The Estadio Monumental Banco Pichincha is a football stadium in Bellavista Guayaquil, Ecuador. The stadium is home to Ecuadorian football club Barcelona SC. It has a capacity of 57,267, which makes it the largest stadium in Ecuador. It is located 10 meters (32.8 feet) above sea level.

==History==

Club president Isidro Romero Carbo wanted Barcelona, at the time playing their home games at the Estadio Modelo Alberto Spencer Herrera, to have their own stadium.

The stadium was inaugurated on December 27, 1987. The first game was played against Peñarol of Uruguay, which Barcelona SC lost 1-3. Barcelona invited many South American football celebrities, such as Pelé, to the inauguration; Pelé compared the stadium to the famous Maracanã in Rio de Janeiro:

Se o Maracanã é o maior estádio do mundo, o Monumental é um dos mais belos.
(If Maracanã is the largest stadium in the world, Monumental is one of the most beautiful in the world)
 There is a golden plaque in the stadium celebrating this description.

There are healthcare facilities, clothing-and-souvenir shops, and restaurants, in a total area of about 5,100 m^{2}. The football field is 105 metres long and 70 metres wide. The training field near the stadium is called Alternate Field Sigifredo Agapito Chuchuca in honor of one of the greatest midfielders in team history.

The stadium hosted 5 matches of the 1993 Copa América, including the final.
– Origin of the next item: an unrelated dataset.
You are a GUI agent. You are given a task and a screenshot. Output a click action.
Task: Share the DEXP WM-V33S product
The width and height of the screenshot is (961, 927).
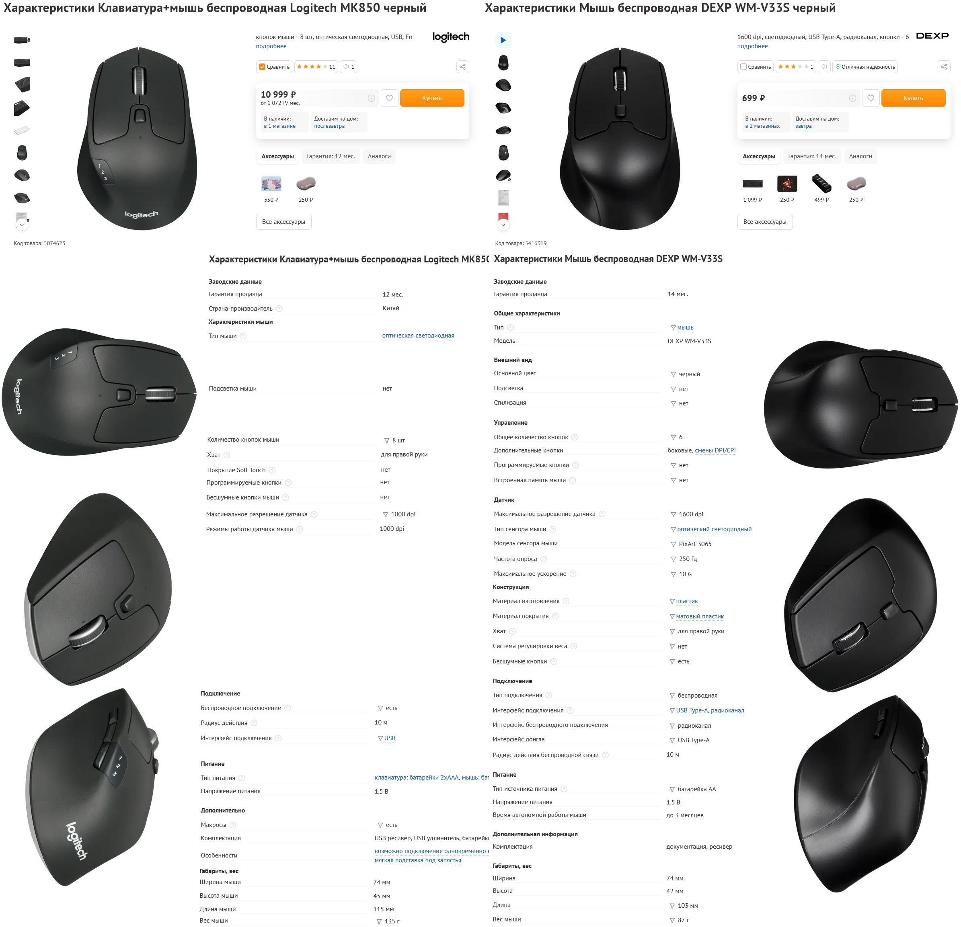tap(944, 67)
On January 2, 2008, president of Barcelona Eduardo Maruri signed a 4-year contract with Ecuadorian bank Banco Pichincha to have the stadium named after the bank. The contract was renewed but came to an end in 2015.

An aerial lift or cable car to connect the stadium with the "Aerovia" Julian Coronel station in downtown Guayaquil was scheduled to start in 2021.